Stored records
──────────────────────────────

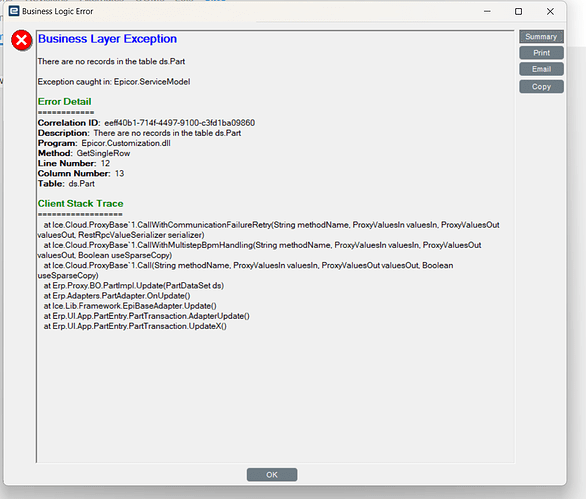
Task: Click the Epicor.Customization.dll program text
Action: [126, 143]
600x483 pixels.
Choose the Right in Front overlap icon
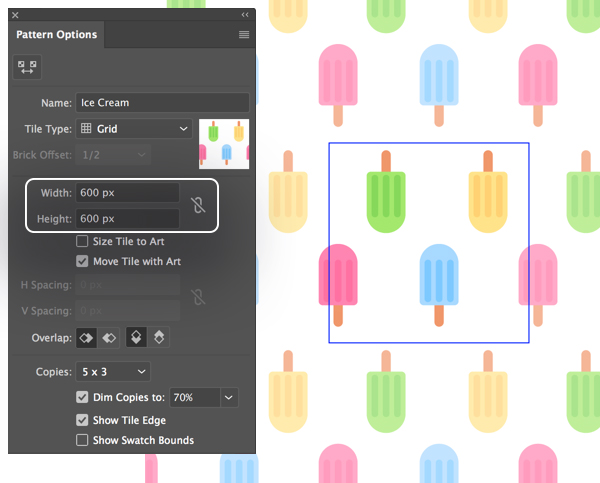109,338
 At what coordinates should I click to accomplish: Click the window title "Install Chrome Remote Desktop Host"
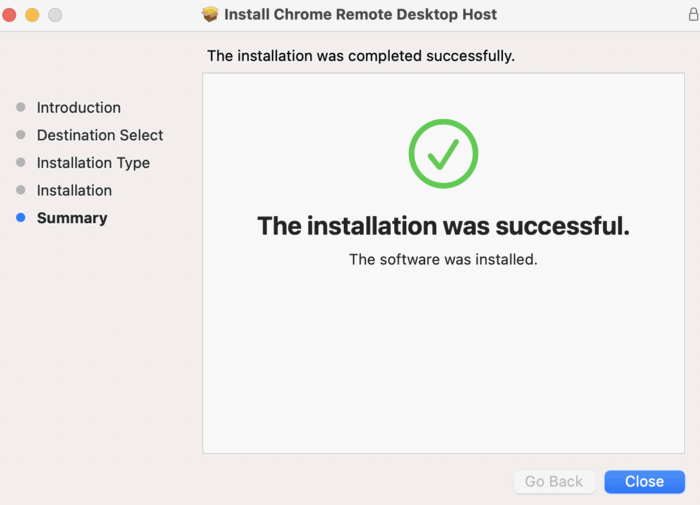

──────────────────────────────

Copy nothing outside the span: please output the lines from the one with "600x483 pixels." through the end of the entries above, and skip the pictures.

600x483 pixels.
Choose the Right in Front overlap icon
109,338
 At what coordinates should I click to accomplish: Click the window title "Install Chrome Remote Desktop Host"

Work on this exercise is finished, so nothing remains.